Love INC has a new offering that Frodermann and Workman are excited about.
“This year our support from the United Way is going to our new Transformational Ministry, which is educational classes,” Frodermann said. “We’ll have classes in things like finances, parenting and job skills. We’re working alongside our neighbors in need so that they can be a part of the decision-making process on what we should offer and what times work best for the classes to be held.
“The funds we’ve received from United Way enable us to focus less time on fundraising and more time on our mission,” Frodermann added. “We’re glad that the United Way has enabled us to develop this next stage of the ministry.”
RSVP of Southwest Minnesota is part of the Corporation for National and Community Service, including such entities as Americorp and the Peace Corp. As such, it is federally funded for its basic offerings — that being a place where seniors (anyone older than age 55) in the county can come to volunteer their time and energies in areas such as nursing homes, Pioneer Village, the Historic Dayton House, local schools, the library and even as Salvation Army bell ringers.

_Dataset extract_
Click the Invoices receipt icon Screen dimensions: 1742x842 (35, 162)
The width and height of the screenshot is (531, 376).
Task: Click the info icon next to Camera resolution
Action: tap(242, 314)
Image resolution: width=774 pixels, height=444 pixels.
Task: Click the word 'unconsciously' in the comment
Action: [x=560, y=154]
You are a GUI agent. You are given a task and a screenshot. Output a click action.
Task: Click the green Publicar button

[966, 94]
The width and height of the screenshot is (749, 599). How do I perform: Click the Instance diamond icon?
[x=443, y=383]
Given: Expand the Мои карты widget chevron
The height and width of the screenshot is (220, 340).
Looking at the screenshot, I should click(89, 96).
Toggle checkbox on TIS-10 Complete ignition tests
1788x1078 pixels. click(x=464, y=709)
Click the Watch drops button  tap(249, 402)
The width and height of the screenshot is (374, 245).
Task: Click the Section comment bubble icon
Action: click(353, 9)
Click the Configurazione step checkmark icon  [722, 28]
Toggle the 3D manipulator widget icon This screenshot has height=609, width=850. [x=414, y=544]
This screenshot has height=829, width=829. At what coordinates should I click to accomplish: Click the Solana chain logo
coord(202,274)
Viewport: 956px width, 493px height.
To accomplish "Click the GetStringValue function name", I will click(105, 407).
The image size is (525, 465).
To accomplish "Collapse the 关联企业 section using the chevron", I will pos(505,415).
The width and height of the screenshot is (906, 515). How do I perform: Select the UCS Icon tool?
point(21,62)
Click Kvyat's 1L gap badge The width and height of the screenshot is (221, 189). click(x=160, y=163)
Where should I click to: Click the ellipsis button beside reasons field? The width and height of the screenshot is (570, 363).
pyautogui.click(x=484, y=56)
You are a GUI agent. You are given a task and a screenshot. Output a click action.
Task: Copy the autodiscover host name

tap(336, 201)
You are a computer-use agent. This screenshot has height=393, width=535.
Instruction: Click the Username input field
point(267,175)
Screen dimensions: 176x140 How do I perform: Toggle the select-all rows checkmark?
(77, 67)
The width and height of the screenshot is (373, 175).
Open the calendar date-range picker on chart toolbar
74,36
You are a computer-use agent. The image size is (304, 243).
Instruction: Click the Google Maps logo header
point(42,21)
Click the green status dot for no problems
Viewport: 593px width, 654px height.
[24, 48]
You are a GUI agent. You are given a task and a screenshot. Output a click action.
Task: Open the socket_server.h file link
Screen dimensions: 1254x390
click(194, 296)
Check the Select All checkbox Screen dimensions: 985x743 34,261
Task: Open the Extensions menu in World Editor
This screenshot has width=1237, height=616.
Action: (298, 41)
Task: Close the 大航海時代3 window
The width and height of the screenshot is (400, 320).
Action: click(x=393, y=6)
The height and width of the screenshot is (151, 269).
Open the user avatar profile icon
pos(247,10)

_Required tasks_
a – In the United Way article, rewrite the part that opens with the words containing "RSVP of Southwest" and closes with "Army bell ringers.", changing "seniors" to "older adults".
b – Check each statement against the United Way article and answer yes or no, quoting the words that decide it: (i) The Transformational Ministry classes will include parenting. (ii) RSVP of Southwest Minnesota counts anyone older than 65 as a senior. (iii) The United Way funds let Love INC spend more time on fundraising.
c – Continue the United Way article from its last sentence.

_Answers provided_
a –
RSVP of Southwest Minnesota is part of the Corporation for National and Community Service, including such entities as Americorp and the Peace Corp. As such, it is federally funded for its basic offerings — that being a place where older adults (anyone older than age 55) in the county can come to volunteer their time and energies in areas such as nursing homes, Pioneer Village, the Historic Dayton House, local schools, the library and even as Salvation Army bell ringers.

b –
(i) Yes: "We’ll have classes in things like finances, parenting and job skills."
(ii) No: "seniors (anyone older than age 55)"
(iii) No: "enable us to focus less time on fundraising and more time on our mission"

c –
“What the United Way does for us is enables us to do things beyond the basics,” said Joanne Bartosh, Nobles County Coordinator for RSVP of Nobles County. “Our senior volunteers save the county thousands of dollars each year. With the money we receive from the United Way, we are able to thank those volunteers with a recognition picnic out at Pioneer Village each year.”
But the funding from the United Way goes to more than just a picnic.
“The United Way also allows us to buy supplies like quilt batting, scissors, and needles and thread so we can make quilts and mittens and fleece blankets for people in the county who need them,” Bartosh said. “We are able to buy small toys and diapers for diaper bags that we donate to WIC.”
In this way, RSVP is serving the community twice —both through the things they make and through service opportunities for seniors.
“There are lots of needs out there and about the time you’ve got the gum put in the crack, then another need crops up,” Bartosh said, smiling. “I deal with anything senior — resources, advocacy, care-giver respite. Because the United Way supports us, we are able to enhance what we do.”